There, under a stack of summer kimonos, she found what she'd been looking for: A pile of volumes, each a thick sheaf of cream-colored mulberry paper bound with a black silk cord.

Yukiko's diaries.

Midori snatched up the top volume. Carrying it over to the window where the light was best, she opened it, heart pounding. Now she would—or at least she hoped she would—learn why Yukiko had died. Despite her bold declaration to the handsome
yoriki
, she wasn't all that sure that Yukiko hadn't committed suicide. Lately her sunny, tranquil sister had seemed moody and withdrawn. All Midori did know was that Yukiko always recorded her thoughts, as well as her daily activities, in her diary. Now the diary would tell Midori whether Yukiko had really had a lover and grown desperate enough to take her own life—or whether something else had led to her death. Midori scrabbled impatiently through the soft pages, looking for the last entry. But halfway through, a passage caught her eye. With the tip of her tongue caught between her front teeth, she began to read.

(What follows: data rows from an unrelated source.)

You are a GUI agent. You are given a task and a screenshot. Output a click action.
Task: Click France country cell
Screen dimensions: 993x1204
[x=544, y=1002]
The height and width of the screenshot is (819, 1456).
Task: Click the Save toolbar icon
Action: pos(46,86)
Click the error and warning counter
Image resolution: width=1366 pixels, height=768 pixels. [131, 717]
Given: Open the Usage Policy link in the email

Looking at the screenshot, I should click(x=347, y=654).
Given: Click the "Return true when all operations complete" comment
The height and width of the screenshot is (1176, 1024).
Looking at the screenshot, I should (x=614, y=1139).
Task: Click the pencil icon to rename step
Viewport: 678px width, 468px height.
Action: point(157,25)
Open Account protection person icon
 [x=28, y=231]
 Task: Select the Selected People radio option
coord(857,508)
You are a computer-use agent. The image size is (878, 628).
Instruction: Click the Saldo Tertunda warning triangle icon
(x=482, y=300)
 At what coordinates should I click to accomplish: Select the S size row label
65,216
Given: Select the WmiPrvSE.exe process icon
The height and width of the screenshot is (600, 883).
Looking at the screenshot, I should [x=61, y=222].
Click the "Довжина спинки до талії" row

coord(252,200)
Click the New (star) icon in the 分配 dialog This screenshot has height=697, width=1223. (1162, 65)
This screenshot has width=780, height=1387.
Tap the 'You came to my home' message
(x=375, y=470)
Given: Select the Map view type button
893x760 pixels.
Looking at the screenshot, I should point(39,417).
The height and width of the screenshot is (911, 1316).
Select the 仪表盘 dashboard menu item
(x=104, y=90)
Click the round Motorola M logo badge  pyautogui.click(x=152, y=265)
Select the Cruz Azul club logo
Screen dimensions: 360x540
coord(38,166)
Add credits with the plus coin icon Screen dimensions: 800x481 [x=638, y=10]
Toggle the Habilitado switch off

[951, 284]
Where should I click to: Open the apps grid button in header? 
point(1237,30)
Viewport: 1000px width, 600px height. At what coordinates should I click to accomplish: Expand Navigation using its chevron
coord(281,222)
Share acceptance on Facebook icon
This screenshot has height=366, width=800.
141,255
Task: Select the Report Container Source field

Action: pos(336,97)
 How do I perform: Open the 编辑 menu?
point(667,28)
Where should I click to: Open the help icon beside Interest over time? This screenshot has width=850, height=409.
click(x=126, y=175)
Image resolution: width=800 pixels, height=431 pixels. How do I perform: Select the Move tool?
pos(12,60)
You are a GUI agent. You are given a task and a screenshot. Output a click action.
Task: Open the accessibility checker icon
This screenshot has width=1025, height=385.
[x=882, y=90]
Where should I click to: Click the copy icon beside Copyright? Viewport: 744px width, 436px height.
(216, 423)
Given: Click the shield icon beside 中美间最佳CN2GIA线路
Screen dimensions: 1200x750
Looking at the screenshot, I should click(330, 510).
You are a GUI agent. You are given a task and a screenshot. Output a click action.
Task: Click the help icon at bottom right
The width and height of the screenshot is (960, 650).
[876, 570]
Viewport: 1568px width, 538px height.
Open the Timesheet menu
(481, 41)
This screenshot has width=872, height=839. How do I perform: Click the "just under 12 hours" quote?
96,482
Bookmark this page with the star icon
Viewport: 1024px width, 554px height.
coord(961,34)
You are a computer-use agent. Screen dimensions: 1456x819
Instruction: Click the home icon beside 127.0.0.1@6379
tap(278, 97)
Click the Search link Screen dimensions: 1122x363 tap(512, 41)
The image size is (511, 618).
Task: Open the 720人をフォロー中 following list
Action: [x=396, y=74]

Yesterday we went firefly hunting at Lord Kuroda's villa in Ueno. In our gauzy summer kimonos, we flitted, ghostlike, over the dark fields, chasing the mysterious glimmering lights given off by the tiny creatures. The sweet scents of earth and fresh-cut grasses rose up from the ground. Crickets chanted a steady accompaniment to the children's shouts and laughter. We captured the fireflies in small wicker cages, where they continued to glow and flicker softly—living lanterns!

Midori smiled despite her grief. Yukiko's words brought back the enchantment of that evening. As long as she read, she felt as though her sister were still with her.

On our way back to the house, Midori and Keiko, in an excess of high spirits, began to run and giggle and push each other. They dropped and trampled one of the Kurodas' firefly cages. As much
as I disliked seeing their woebegone faces, I instructed them to confess what they had done and apologize to Lady Kuroda. But they saw it was the right thing to do, I think, because they were not angry with me afterward.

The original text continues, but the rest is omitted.